St. Petersburg, Dvortsovaya pl., 2

The Winter Palace is a former imperial palace, at present is a part of the Main Museum Complex of the Hermitage

The elegant, monumental palace is a striking monument of the Baroque style in mid-18th-century Russian art. The palace is a brilliant example of the synthesis of architecture and decorative plastic art. All the facades are embellished by a two-tier colonnade. Forming a complex rhythm of verticals, the columns soar upwards, and this motion embraces the numerous statues and vases on the roof. The abundance of moulded decoration - fanciful cornices and window architraves, mascarons, cartouches, rocailles, and a variety of pediments - creates an extremely rich play of light and shade that invest the building's appearance with magnificence.
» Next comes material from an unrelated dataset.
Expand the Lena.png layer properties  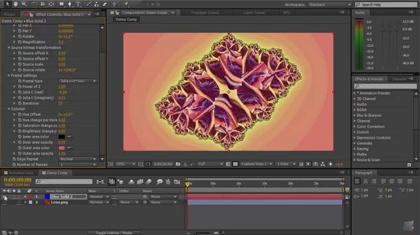(25, 202)
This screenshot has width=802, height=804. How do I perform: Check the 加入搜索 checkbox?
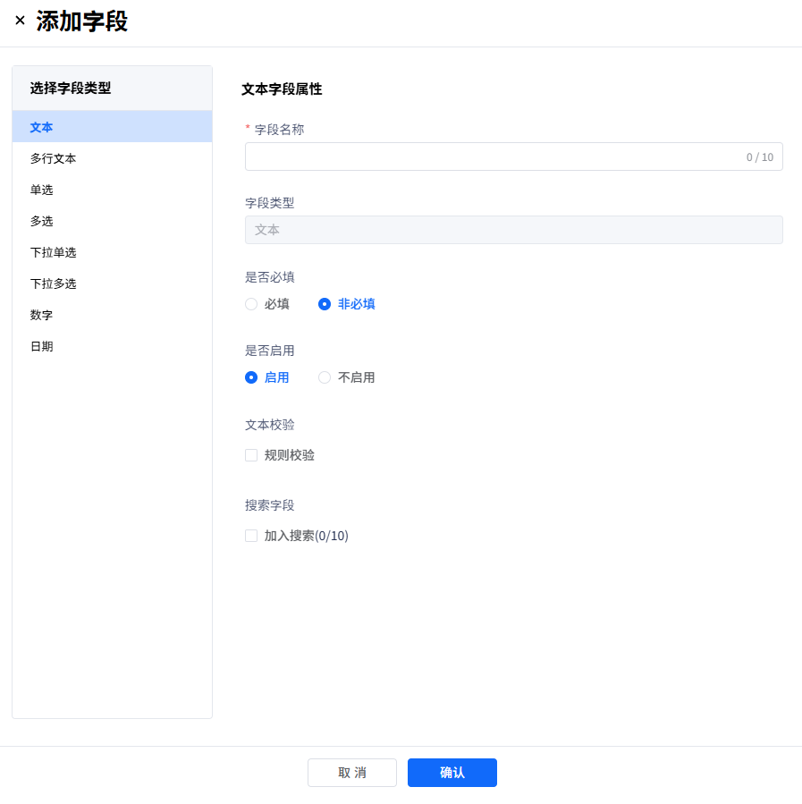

Developing upon one and the same architectural motif, Rastrelli gave each of the four facades of the palace a different structural rhythm. The southern facade, overlooking the square, has a formal grandeur. Here the architect pierced the building with three arches to create a grand entrance into the courtyard and accentuated it with the vertical elements of paired columns. The majestic northern facade, giving the impression of an endless colonnade, faces the broad expanse of the Neva. The western facade, across from the Admiralty, is reminiscent of the composition of a countryside palace with a small courtyard. The monumental eastern facade with its massive side blocks forming a large cour d'honneur is turned to Millionnaya Street, where the mansions of the nobility stood.

For 150 years the palace served as an imperial residence. In November 1917, after the October Revolution, it was declared a museum. The exhibition placed in the palace includes grand halls and chambers, collections of the antiquities of Eurasia and the East, as well as collections of European and Eastern paintings, sculptures, and decorative art works.